Stored entries:
"""
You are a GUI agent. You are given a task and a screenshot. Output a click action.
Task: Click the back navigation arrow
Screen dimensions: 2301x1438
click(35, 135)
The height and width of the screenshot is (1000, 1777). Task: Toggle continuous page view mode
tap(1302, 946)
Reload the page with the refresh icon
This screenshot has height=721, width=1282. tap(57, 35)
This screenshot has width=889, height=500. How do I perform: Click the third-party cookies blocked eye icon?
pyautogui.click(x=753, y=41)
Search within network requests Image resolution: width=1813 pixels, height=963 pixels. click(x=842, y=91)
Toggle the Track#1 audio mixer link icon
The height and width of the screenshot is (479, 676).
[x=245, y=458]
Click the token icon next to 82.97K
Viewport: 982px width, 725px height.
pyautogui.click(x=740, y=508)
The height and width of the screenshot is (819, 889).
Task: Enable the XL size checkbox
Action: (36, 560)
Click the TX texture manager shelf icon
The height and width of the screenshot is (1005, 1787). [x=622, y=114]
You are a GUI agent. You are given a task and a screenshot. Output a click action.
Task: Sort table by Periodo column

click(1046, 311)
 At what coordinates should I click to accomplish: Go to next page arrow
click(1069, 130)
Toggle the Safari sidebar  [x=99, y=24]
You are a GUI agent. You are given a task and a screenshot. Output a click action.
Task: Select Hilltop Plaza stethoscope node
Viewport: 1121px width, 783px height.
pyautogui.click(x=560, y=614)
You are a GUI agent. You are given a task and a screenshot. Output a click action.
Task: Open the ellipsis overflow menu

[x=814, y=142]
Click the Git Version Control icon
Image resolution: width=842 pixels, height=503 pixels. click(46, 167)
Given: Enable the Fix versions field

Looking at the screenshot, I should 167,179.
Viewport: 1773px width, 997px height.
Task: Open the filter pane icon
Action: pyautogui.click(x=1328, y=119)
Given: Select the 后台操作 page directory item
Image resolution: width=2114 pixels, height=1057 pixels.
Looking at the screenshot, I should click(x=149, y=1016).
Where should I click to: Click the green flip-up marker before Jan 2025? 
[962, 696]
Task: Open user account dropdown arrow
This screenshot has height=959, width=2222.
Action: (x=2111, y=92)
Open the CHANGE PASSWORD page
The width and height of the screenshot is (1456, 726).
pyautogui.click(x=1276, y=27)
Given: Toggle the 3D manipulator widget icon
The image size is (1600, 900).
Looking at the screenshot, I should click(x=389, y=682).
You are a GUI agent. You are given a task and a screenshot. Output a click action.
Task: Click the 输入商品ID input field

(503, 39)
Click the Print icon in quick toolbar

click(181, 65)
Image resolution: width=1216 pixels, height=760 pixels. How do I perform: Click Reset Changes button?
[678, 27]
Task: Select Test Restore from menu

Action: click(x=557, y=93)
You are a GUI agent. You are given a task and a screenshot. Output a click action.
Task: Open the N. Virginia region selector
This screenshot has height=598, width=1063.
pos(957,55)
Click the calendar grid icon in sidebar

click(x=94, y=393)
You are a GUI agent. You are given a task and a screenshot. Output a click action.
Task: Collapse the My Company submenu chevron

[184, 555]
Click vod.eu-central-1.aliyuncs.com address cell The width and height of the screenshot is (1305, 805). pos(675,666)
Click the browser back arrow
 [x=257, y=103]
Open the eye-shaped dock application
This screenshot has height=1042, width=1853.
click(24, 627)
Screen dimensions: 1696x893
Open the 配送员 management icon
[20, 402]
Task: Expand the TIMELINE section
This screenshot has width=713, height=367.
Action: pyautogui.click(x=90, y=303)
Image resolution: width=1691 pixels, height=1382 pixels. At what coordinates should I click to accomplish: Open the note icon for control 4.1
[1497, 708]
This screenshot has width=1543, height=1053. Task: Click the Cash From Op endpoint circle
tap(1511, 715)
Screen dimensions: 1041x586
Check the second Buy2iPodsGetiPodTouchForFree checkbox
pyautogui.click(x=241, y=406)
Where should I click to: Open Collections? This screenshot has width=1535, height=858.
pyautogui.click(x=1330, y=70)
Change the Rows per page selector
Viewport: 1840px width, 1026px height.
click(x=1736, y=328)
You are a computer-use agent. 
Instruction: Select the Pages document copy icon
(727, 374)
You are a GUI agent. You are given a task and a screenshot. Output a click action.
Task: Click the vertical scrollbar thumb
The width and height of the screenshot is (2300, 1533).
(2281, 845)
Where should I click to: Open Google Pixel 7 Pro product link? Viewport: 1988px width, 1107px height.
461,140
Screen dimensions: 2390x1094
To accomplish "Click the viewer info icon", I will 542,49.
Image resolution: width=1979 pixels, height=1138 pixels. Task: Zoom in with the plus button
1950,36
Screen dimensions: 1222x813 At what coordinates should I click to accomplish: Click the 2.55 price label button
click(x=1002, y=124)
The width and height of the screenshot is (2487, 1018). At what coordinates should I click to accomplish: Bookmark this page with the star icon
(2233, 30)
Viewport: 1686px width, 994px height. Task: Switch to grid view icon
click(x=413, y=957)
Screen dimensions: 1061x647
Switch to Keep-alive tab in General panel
"""
In your answer, repeat each of the records exactly.

Solution for this exercise:
You are a GUI agent. You are given a task and a screenshot. Output a click action.
Task: Click the back navigation arrow
Screen dimensions: 2301x1438
click(35, 135)
The height and width of the screenshot is (1000, 1777). Task: Toggle continuous page view mode
tap(1302, 946)
Reload the page with the refresh icon
This screenshot has height=721, width=1282. tap(57, 35)
This screenshot has width=889, height=500. How do I perform: Click the third-party cookies blocked eye icon?
pyautogui.click(x=753, y=41)
Search within network requests Image resolution: width=1813 pixels, height=963 pixels. click(x=842, y=91)
Toggle the Track#1 audio mixer link icon
The height and width of the screenshot is (479, 676).
[x=245, y=458]
Click the token icon next to 82.97K
Viewport: 982px width, 725px height.
pyautogui.click(x=740, y=508)
The height and width of the screenshot is (819, 889).
Task: Enable the XL size checkbox
Action: (36, 560)
Click the TX texture manager shelf icon
The height and width of the screenshot is (1005, 1787). [x=622, y=114]
You are a GUI agent. You are given a task and a screenshot. Output a click action.
Task: Sort table by Periodo column

click(1046, 311)
 At what coordinates should I click to accomplish: Go to next page arrow
click(1069, 130)
Toggle the Safari sidebar  [x=99, y=24]
You are a GUI agent. You are given a task and a screenshot. Output a click action.
Task: Select Hilltop Plaza stethoscope node
Viewport: 1121px width, 783px height.
pyautogui.click(x=560, y=614)
You are a GUI agent. You are given a task and a screenshot. Output a click action.
Task: Open the ellipsis overflow menu

[x=814, y=142]
Click the Git Version Control icon
Image resolution: width=842 pixels, height=503 pixels. click(46, 167)
Given: Enable the Fix versions field

Looking at the screenshot, I should 167,179.
Viewport: 1773px width, 997px height.
Task: Open the filter pane icon
Action: pyautogui.click(x=1328, y=119)
Given: Select the 后台操作 page directory item
Image resolution: width=2114 pixels, height=1057 pixels.
Looking at the screenshot, I should click(x=149, y=1016).
Where should I click to: Click the green flip-up marker before Jan 2025? 
[962, 696]
Task: Open user account dropdown arrow
This screenshot has height=959, width=2222.
Action: (x=2111, y=92)
Open the CHANGE PASSWORD page
The width and height of the screenshot is (1456, 726).
pyautogui.click(x=1276, y=27)
Given: Toggle the 3D manipulator widget icon
The image size is (1600, 900).
Looking at the screenshot, I should click(x=389, y=682).
You are a GUI agent. You are given a task and a screenshot. Output a click action.
Task: Click the 输入商品ID input field

(503, 39)
Click the Print icon in quick toolbar

click(181, 65)
Image resolution: width=1216 pixels, height=760 pixels. How do I perform: Click Reset Changes button?
[678, 27]
Task: Select Test Restore from menu

Action: click(x=557, y=93)
You are a GUI agent. You are given a task and a screenshot. Output a click action.
Task: Open the N. Virginia region selector
This screenshot has height=598, width=1063.
pos(957,55)
Click the calendar grid icon in sidebar

click(x=94, y=393)
You are a GUI agent. You are given a task and a screenshot. Output a click action.
Task: Collapse the My Company submenu chevron

[184, 555]
Click vod.eu-central-1.aliyuncs.com address cell The width and height of the screenshot is (1305, 805). pos(675,666)
Click the browser back arrow
 [x=257, y=103]
Open the eye-shaped dock application
This screenshot has height=1042, width=1853.
click(24, 627)
Screen dimensions: 1696x893
Open the 配送员 management icon
[20, 402]
Task: Expand the TIMELINE section
This screenshot has width=713, height=367.
Action: pyautogui.click(x=90, y=303)
Image resolution: width=1691 pixels, height=1382 pixels. At what coordinates should I click to accomplish: Open the note icon for control 4.1
[1497, 708]
This screenshot has width=1543, height=1053. Task: Click the Cash From Op endpoint circle
tap(1511, 715)
Screen dimensions: 1041x586
Check the second Buy2iPodsGetiPodTouchForFree checkbox
pyautogui.click(x=241, y=406)
Where should I click to: Open Collections? This screenshot has width=1535, height=858.
pyautogui.click(x=1330, y=70)
Change the Rows per page selector
Viewport: 1840px width, 1026px height.
click(x=1736, y=328)
You are a computer-use agent. 
Instruction: Select the Pages document copy icon
(727, 374)
You are a GUI agent. You are given a task and a screenshot. Output a click action.
Task: Click the vertical scrollbar thumb
The width and height of the screenshot is (2300, 1533).
(2281, 845)
Where should I click to: Open Google Pixel 7 Pro product link? Viewport: 1988px width, 1107px height.
461,140
Screen dimensions: 2390x1094
To accomplish "Click the viewer info icon", I will 542,49.
Image resolution: width=1979 pixels, height=1138 pixels. Task: Zoom in with the plus button
1950,36
Screen dimensions: 1222x813 At what coordinates should I click to accomplish: Click the 2.55 price label button
click(x=1002, y=124)
The width and height of the screenshot is (2487, 1018). At what coordinates should I click to accomplish: Bookmark this page with the star icon
(2233, 30)
Viewport: 1686px width, 994px height. Task: Switch to grid view icon
click(x=413, y=957)
Screen dimensions: 1061x647
Switch to Keep-alive tab in General panel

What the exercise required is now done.